* **Do this**:
Reproduce the entries below verbatim, line by line.

* **Entries on locating words and elements**:
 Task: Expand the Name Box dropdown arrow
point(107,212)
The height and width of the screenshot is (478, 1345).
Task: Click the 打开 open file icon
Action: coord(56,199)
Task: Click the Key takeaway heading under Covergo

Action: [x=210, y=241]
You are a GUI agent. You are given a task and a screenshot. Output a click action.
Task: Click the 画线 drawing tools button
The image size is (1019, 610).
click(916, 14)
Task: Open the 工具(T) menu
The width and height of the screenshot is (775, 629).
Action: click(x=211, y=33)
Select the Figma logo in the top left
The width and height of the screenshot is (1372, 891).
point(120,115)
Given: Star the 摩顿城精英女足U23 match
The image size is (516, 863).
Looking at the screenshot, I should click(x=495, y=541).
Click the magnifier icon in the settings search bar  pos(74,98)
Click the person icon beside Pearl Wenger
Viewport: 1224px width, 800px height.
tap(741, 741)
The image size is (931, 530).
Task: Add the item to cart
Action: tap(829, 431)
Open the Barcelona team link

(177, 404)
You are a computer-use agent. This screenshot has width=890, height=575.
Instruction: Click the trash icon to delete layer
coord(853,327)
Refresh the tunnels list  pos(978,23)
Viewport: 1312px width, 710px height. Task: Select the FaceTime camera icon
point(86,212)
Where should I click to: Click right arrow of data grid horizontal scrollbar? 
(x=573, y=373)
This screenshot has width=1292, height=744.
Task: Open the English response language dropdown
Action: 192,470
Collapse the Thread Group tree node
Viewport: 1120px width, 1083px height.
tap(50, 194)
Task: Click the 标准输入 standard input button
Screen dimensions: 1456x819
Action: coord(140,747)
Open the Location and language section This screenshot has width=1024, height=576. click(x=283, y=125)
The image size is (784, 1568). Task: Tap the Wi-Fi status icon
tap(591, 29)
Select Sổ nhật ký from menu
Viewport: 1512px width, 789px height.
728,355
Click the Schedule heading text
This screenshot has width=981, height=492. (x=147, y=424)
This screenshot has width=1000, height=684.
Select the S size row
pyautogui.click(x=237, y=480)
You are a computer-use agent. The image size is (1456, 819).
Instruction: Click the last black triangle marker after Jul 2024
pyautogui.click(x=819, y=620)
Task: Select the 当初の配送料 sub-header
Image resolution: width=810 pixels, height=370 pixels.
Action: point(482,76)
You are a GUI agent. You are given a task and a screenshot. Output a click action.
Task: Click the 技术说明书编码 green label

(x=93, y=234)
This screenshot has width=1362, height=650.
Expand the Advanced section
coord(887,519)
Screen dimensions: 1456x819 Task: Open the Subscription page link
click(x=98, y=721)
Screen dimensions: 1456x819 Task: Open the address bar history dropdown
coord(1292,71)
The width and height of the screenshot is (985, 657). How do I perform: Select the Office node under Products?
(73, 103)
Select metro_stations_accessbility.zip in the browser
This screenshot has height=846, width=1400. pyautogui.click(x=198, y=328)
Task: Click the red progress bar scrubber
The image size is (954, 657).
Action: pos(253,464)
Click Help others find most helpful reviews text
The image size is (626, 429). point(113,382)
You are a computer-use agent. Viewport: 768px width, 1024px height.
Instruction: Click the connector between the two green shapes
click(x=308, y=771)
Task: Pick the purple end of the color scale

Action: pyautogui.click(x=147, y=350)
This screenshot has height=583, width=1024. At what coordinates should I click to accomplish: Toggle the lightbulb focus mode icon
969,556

* **Final answer**:
 Task: Expand the Name Box dropdown arrow
point(107,212)
The height and width of the screenshot is (478, 1345).
Task: Click the 打开 open file icon
Action: coord(56,199)
Task: Click the Key takeaway heading under Covergo

Action: [x=210, y=241]
You are a GUI agent. You are given a task and a screenshot. Output a click action.
Task: Click the 画线 drawing tools button
The image size is (1019, 610).
click(916, 14)
Task: Open the 工具(T) menu
The width and height of the screenshot is (775, 629).
Action: click(x=211, y=33)
Select the Figma logo in the top left
The width and height of the screenshot is (1372, 891).
point(120,115)
Given: Star the 摩顿城精英女足U23 match
The image size is (516, 863).
Looking at the screenshot, I should click(x=495, y=541).
Click the magnifier icon in the settings search bar  pos(74,98)
Click the person icon beside Pearl Wenger
Viewport: 1224px width, 800px height.
tap(741, 741)
The image size is (931, 530).
Task: Add the item to cart
Action: tap(829, 431)
Open the Barcelona team link

(177, 404)
You are a computer-use agent. This screenshot has width=890, height=575.
Instruction: Click the trash icon to delete layer
coord(853,327)
Refresh the tunnels list  pos(978,23)
Viewport: 1312px width, 710px height. Task: Select the FaceTime camera icon
point(86,212)
Where should I click to: Click right arrow of data grid horizontal scrollbar? 
(x=573, y=373)
This screenshot has width=1292, height=744.
Task: Open the English response language dropdown
Action: 192,470
Collapse the Thread Group tree node
Viewport: 1120px width, 1083px height.
tap(50, 194)
Task: Click the 标准输入 standard input button
Screen dimensions: 1456x819
Action: coord(140,747)
Open the Location and language section This screenshot has width=1024, height=576. click(x=283, y=125)
The image size is (784, 1568). Task: Tap the Wi-Fi status icon
tap(591, 29)
Select Sổ nhật ký from menu
Viewport: 1512px width, 789px height.
728,355
Click the Schedule heading text
This screenshot has width=981, height=492. (x=147, y=424)
This screenshot has width=1000, height=684.
Select the S size row
pyautogui.click(x=237, y=480)
You are a computer-use agent. The image size is (1456, 819).
Instruction: Click the last black triangle marker after Jul 2024
pyautogui.click(x=819, y=620)
Task: Select the 当初の配送料 sub-header
Image resolution: width=810 pixels, height=370 pixels.
Action: point(482,76)
You are a GUI agent. You are given a task and a screenshot. Output a click action.
Task: Click the 技术说明书编码 green label

(x=93, y=234)
This screenshot has width=1362, height=650.
Expand the Advanced section
coord(887,519)
Screen dimensions: 1456x819 Task: Open the Subscription page link
click(x=98, y=721)
Screen dimensions: 1456x819 Task: Open the address bar history dropdown
coord(1292,71)
The width and height of the screenshot is (985, 657). How do I perform: Select the Office node under Products?
(73, 103)
Select metro_stations_accessbility.zip in the browser
This screenshot has height=846, width=1400. pyautogui.click(x=198, y=328)
Task: Click the red progress bar scrubber
The image size is (954, 657).
Action: pos(253,464)
Click Help others find most helpful reviews text
The image size is (626, 429). point(113,382)
You are a computer-use agent. Viewport: 768px width, 1024px height.
Instruction: Click the connector between the two green shapes
click(x=308, y=771)
Task: Pick the purple end of the color scale

Action: pyautogui.click(x=147, y=350)
This screenshot has height=583, width=1024. At what coordinates should I click to accomplish: Toggle the lightbulb focus mode icon
969,556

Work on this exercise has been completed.